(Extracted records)
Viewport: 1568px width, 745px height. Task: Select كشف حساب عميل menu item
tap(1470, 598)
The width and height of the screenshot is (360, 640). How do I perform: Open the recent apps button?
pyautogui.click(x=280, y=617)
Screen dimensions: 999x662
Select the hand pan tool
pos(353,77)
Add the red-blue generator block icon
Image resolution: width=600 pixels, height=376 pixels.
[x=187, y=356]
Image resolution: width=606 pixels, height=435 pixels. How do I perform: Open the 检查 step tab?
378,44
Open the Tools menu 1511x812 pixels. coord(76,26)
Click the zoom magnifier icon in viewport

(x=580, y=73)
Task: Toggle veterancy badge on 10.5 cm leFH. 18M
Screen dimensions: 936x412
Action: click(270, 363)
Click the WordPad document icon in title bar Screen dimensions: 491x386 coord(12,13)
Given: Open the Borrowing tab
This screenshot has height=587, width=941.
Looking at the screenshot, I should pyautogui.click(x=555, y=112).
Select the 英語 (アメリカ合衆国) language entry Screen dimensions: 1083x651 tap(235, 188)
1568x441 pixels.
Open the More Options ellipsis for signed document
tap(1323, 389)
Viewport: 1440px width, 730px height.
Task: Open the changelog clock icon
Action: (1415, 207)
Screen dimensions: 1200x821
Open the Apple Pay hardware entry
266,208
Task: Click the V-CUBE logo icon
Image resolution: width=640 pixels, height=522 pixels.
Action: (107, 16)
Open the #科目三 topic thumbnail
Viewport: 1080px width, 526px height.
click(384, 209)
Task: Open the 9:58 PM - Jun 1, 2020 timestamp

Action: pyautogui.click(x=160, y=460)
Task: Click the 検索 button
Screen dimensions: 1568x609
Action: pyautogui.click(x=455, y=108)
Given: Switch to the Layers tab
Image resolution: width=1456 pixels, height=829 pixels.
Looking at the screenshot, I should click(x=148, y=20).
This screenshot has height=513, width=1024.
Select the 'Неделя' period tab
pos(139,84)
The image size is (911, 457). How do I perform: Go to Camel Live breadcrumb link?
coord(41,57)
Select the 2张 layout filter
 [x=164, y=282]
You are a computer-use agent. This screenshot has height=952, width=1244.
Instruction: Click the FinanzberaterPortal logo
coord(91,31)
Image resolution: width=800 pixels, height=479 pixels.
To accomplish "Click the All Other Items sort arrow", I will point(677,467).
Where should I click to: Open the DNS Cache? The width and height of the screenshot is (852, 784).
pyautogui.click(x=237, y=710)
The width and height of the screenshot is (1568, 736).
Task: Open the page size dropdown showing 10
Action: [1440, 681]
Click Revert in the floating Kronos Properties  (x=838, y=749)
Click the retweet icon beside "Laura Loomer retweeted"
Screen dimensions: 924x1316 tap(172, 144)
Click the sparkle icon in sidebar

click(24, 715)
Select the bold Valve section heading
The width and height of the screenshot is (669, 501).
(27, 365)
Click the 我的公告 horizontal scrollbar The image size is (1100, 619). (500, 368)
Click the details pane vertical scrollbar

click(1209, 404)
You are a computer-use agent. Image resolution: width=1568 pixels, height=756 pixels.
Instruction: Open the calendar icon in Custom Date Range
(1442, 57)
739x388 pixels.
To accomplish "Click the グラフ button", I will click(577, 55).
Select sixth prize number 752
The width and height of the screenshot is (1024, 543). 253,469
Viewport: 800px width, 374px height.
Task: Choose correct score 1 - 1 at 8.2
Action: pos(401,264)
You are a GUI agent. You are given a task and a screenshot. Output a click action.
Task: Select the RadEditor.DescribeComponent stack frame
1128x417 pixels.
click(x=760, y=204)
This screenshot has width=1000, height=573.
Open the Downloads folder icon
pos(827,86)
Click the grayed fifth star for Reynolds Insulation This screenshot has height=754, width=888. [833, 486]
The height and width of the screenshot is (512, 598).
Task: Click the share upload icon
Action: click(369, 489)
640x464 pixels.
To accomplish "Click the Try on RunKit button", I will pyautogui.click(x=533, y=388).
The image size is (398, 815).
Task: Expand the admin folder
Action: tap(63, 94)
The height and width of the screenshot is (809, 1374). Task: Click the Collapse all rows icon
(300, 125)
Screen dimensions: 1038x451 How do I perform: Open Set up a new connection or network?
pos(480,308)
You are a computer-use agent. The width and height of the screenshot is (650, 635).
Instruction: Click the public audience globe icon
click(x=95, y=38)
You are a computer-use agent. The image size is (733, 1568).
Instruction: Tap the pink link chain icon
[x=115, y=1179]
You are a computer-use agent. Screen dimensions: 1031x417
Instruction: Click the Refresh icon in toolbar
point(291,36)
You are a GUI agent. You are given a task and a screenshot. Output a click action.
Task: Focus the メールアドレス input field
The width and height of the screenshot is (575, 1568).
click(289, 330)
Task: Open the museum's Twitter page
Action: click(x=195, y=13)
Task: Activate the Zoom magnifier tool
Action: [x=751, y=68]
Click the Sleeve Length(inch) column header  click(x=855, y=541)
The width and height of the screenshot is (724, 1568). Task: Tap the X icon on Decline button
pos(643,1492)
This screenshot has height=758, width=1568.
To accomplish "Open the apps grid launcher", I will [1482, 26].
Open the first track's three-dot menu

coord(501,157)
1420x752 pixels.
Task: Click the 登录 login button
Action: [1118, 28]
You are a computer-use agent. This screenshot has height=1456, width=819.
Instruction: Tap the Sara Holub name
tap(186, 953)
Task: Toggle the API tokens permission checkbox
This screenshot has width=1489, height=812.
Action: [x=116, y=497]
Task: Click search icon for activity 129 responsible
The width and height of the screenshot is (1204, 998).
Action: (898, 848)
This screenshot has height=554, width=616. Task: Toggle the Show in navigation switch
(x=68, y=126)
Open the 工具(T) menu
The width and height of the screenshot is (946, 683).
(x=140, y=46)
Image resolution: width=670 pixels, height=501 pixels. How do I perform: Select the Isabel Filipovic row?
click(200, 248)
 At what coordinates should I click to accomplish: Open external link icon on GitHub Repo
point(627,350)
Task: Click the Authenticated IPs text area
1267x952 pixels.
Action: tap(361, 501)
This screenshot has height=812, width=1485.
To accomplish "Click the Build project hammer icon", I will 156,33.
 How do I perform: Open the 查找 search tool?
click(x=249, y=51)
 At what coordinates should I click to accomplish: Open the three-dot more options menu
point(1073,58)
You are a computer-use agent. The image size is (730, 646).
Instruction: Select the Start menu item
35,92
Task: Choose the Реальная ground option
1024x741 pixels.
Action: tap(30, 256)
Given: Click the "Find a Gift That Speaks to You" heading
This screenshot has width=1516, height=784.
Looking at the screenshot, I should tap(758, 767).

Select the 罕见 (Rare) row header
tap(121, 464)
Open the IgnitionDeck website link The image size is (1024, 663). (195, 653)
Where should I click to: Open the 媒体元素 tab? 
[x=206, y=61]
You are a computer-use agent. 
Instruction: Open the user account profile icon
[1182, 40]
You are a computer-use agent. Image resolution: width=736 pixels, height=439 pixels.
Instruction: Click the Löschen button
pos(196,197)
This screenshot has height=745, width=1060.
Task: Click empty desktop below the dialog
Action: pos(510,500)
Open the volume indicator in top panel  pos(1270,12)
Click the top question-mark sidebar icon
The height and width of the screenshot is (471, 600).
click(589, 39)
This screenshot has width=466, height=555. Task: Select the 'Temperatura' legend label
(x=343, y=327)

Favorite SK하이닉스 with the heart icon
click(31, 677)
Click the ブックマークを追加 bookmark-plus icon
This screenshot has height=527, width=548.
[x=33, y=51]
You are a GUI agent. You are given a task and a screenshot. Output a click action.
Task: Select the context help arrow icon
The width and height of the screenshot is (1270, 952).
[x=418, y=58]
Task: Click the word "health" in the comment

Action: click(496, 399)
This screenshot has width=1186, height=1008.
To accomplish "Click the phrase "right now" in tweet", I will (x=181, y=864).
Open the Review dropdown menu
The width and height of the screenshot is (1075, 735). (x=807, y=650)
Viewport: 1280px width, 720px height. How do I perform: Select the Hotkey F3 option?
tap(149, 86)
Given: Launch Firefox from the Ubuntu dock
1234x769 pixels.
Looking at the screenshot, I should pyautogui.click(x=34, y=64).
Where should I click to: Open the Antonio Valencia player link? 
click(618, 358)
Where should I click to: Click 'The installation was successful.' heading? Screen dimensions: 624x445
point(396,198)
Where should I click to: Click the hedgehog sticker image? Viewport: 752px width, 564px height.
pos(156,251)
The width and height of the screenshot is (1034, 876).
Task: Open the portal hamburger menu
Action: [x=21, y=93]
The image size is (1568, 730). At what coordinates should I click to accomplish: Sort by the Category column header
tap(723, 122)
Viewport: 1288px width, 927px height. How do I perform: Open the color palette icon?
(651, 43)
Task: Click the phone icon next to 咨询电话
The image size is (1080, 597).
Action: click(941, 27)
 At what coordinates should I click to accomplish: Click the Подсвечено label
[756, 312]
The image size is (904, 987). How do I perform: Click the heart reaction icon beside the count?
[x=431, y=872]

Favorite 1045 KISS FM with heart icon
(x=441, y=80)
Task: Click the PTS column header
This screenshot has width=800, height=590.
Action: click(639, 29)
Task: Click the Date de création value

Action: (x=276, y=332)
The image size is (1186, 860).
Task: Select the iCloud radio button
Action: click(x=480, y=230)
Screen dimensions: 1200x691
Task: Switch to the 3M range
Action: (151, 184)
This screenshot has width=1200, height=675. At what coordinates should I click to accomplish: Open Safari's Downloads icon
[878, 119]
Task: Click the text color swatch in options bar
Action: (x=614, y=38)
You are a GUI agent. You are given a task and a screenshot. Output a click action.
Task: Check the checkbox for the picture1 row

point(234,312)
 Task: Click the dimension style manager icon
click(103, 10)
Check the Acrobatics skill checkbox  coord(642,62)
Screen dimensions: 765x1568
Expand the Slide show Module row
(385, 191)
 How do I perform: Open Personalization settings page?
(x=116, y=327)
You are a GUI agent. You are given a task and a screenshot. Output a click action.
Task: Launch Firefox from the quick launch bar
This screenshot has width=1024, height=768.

• Exercise: Every line with "computer" in it should be copied from the entries.

• Answer to this problem:
You are a computer-use agent. This screenshot has height=952, width=1244.
You are a computer-use agent. Image resolution: width=1568 pixels, height=756 pixels.
You are a computer-use agent. The width and height of the screenshot is (650, 635).
You are a computer-use agent. The image size is (733, 1568).
You are a computer-use agent. Screen dimensions: 1031x417
You are a computer-use agent. This screenshot has height=1456, width=819.
You are a computer-use agent. The image size is (730, 646).
You are a computer-use agent. 
You are a computer-use agent. Image resolution: width=736 pixels, height=439 pixels.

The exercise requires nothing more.